Ed-tech grants target remedial college courses

Carnegie Mellon University’s Community College Open Learning Initiative will receive $2.5 million for the development of web-based open learning platforms for “gatekeeper courses,” or introductory-level classes that students must pass to enter a field of study. (See “Program goes beyond open course model.”)

With community college classrooms filling up during the current economic downturn, these gatekeeper courses are more popular than ever, and many students are left on lengthy waiting lists, forced to delay their education.

The New York-based National Center for Academic Transformation (NCAT) will get $1.8 million to help community colleges redesign remedial math classes that lack sufficient technology integration. Previous course redesigns at NCAT partner institutions have resulted in an average 51-percent increase in course completions and an average 37-percent reduction in instructional costs.

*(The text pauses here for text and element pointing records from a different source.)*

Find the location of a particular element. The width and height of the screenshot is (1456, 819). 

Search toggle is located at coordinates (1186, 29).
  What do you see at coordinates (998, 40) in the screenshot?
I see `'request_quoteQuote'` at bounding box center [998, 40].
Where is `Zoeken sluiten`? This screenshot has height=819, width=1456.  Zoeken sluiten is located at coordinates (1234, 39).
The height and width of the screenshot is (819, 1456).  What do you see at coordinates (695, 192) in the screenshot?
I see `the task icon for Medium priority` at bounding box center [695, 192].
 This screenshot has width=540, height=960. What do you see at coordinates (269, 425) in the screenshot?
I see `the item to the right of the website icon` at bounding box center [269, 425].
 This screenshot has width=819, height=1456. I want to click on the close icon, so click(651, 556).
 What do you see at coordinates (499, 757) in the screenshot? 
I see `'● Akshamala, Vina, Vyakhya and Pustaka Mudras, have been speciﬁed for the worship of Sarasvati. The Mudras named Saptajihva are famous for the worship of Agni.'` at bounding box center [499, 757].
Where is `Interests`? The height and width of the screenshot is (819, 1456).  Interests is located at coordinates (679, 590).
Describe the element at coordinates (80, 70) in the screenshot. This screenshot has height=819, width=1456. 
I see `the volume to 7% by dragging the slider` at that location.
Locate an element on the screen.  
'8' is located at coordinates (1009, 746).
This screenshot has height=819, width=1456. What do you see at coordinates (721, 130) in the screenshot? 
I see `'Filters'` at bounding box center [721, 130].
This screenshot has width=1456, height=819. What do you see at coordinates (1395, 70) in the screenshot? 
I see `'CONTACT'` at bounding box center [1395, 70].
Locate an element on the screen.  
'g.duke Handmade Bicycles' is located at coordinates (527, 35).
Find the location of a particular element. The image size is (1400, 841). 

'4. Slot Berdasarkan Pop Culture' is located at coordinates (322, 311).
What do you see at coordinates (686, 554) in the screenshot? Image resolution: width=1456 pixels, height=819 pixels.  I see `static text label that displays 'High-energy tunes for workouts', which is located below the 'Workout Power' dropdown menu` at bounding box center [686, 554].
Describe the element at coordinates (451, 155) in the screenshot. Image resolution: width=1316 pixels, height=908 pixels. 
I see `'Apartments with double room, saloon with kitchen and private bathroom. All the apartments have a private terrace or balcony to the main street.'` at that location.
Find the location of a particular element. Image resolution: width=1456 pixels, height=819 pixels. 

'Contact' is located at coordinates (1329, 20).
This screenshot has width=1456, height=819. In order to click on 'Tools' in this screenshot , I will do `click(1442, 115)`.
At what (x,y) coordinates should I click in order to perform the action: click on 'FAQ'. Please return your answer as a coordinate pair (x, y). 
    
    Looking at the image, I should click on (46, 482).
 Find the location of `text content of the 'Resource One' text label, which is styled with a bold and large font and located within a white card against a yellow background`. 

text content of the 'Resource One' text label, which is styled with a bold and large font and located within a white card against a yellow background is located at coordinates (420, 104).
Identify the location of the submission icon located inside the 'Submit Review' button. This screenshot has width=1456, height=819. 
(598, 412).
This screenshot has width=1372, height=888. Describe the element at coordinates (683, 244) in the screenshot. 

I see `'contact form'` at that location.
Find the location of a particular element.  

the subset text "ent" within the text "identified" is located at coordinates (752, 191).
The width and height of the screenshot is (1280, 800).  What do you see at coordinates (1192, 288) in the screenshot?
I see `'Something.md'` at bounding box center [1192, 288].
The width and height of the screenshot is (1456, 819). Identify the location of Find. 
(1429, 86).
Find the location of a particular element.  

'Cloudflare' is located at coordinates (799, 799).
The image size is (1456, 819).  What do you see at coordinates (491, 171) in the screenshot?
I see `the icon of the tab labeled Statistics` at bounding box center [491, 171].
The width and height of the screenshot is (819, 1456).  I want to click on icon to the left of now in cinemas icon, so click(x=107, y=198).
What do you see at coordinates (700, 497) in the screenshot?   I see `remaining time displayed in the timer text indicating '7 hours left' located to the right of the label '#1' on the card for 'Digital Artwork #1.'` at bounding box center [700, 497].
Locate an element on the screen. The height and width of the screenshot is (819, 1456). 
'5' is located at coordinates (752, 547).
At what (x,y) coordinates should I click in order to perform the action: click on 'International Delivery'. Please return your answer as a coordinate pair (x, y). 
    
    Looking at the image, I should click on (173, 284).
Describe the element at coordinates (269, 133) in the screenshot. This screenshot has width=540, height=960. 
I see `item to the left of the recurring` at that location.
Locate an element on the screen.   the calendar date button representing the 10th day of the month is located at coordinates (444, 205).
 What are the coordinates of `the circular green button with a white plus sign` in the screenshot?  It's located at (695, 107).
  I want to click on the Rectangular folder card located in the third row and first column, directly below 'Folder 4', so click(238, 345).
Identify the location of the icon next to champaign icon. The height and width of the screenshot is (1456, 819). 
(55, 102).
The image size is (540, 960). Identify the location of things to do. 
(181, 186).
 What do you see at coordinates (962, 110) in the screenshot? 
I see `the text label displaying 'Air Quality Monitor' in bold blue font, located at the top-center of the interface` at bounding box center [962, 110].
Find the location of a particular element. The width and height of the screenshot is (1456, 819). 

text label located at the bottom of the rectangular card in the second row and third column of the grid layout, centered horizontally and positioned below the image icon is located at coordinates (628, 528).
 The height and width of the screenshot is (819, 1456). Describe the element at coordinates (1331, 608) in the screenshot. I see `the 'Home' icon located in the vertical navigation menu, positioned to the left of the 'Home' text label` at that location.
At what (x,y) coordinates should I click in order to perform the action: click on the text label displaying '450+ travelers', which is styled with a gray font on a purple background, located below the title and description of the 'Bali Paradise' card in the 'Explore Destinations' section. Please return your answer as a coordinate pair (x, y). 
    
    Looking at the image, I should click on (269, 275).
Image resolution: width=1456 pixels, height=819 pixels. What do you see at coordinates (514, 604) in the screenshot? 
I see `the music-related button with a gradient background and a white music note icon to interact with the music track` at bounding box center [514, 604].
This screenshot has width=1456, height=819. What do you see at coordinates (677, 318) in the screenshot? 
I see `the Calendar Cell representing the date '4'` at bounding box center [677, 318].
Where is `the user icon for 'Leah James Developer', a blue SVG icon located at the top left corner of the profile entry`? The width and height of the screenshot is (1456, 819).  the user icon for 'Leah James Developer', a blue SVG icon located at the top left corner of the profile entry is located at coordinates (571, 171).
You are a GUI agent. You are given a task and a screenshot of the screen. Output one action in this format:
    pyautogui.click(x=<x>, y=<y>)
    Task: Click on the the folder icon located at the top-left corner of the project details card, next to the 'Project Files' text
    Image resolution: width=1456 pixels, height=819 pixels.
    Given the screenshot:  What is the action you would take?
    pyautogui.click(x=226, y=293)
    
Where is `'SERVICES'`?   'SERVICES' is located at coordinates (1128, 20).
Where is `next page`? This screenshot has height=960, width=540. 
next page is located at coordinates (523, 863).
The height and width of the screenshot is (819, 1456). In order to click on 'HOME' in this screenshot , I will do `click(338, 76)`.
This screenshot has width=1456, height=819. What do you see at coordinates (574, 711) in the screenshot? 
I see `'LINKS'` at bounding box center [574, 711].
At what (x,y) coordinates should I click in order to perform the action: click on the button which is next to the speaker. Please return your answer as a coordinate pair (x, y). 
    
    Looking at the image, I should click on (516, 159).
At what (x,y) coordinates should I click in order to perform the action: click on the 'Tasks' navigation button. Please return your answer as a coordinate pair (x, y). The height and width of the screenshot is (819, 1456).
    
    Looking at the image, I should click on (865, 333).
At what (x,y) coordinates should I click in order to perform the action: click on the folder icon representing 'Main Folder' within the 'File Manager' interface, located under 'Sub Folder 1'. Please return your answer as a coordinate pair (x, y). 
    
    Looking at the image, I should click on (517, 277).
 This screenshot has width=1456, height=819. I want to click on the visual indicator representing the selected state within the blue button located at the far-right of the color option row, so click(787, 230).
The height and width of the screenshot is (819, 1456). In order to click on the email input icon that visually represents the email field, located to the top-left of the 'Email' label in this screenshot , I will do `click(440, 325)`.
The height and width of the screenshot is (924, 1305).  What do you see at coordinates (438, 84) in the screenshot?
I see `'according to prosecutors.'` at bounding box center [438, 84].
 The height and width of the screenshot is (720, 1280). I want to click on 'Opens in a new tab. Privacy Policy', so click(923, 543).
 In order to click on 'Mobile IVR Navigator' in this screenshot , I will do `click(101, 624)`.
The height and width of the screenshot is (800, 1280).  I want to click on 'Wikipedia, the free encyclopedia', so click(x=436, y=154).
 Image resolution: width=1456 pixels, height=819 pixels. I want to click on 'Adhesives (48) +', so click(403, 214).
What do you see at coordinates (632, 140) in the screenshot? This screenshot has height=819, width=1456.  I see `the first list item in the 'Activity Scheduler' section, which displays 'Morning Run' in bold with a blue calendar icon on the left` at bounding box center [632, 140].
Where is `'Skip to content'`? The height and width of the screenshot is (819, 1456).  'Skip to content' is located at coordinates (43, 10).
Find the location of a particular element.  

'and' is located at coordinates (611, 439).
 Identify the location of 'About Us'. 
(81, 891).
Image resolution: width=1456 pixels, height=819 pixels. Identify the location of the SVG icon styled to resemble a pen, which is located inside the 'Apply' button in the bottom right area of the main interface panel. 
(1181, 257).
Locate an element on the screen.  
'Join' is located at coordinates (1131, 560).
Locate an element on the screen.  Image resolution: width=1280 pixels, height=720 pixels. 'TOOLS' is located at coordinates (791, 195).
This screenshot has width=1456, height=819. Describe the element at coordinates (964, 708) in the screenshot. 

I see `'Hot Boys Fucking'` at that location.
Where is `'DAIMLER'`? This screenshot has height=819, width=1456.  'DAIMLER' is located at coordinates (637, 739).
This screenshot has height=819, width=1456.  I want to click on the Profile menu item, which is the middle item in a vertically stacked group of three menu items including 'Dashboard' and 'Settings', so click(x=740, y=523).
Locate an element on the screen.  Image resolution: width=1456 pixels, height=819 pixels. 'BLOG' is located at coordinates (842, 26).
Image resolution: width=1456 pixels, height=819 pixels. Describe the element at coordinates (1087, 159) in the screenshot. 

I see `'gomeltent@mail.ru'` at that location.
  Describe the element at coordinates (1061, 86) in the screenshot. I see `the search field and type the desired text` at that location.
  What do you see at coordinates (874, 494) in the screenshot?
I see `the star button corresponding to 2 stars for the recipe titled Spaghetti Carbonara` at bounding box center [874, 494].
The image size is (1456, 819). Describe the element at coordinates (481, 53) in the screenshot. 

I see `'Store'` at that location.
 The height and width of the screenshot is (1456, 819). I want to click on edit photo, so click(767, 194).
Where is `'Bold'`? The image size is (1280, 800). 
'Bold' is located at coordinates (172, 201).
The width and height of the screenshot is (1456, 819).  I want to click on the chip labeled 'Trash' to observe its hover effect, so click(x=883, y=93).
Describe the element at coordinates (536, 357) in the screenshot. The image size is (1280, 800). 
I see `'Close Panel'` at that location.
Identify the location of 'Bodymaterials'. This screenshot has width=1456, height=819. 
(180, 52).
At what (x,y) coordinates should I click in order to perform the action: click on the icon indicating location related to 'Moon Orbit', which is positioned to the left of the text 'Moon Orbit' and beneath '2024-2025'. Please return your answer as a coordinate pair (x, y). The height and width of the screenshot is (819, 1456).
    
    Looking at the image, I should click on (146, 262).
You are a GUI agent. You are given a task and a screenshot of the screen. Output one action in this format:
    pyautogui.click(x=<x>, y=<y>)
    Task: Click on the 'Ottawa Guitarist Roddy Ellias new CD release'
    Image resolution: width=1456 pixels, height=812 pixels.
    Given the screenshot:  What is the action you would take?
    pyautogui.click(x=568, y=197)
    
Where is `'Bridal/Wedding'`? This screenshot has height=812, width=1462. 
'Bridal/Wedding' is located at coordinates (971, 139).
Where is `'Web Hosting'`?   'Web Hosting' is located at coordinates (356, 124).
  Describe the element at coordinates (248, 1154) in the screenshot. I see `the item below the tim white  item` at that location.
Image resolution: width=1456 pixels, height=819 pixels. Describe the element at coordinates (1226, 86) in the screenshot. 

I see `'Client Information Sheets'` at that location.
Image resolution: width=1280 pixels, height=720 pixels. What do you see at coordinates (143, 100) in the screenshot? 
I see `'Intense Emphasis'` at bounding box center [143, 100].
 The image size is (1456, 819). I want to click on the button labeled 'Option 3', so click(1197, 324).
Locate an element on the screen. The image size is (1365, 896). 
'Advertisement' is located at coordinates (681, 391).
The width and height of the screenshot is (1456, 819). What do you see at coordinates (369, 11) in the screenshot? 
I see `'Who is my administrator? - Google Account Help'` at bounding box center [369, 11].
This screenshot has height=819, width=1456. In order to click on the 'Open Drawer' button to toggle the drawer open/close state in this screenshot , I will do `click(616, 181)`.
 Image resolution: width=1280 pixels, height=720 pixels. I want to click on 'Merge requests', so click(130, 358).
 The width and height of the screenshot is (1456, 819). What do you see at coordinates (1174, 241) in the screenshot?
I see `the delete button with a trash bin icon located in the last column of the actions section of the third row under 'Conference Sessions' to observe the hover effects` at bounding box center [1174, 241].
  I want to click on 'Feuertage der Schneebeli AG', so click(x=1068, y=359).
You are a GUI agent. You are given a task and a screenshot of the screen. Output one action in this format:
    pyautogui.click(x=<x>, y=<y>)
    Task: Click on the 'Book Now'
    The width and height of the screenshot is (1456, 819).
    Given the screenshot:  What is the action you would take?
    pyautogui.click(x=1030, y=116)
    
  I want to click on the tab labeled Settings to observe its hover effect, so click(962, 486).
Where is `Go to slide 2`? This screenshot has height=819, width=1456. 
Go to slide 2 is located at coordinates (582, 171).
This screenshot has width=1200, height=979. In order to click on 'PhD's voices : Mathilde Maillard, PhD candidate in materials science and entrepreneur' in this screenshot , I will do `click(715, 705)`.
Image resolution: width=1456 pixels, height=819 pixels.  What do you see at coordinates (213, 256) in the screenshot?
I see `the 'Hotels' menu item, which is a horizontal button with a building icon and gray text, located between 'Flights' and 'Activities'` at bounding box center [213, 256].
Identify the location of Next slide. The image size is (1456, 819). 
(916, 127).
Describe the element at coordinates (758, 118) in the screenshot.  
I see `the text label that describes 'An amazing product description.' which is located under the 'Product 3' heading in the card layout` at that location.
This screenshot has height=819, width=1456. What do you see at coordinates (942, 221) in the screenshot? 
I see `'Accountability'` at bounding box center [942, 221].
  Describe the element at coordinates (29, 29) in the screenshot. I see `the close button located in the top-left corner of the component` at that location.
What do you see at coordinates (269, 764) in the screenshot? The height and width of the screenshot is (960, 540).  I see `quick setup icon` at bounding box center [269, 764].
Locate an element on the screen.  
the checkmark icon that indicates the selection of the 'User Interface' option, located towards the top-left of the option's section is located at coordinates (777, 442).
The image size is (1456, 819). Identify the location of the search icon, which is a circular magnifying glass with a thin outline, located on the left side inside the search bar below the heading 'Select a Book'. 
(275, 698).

“We are targeting the best new ideas that hold the greatest promise for improving the odds for low-income young adult learners,” said Hilary Pennington, director of education, postsecondary success, and special initiatives for the Bill & Melinda Gates Foundation. “The power of technology is its ability to connect people, foster collaboration, empower learners and teachers, and challenge the status quo.”

College officials said they’ve always expected adults returning to school to require remedial classes, but an old phenomenon is becoming an escalating problem: Recent high school graduates coming to campus often lack basic skills in algebra.

“Remedial math courses are always one of the very large programs in community colleges,” said Boggs, of the American Association of Community Colleges. “We’re getting more students in remedial courses … because math is one of the most prominent obstacles for student success. It’s not something [adult learners] tend to recall as easily as other subjects.”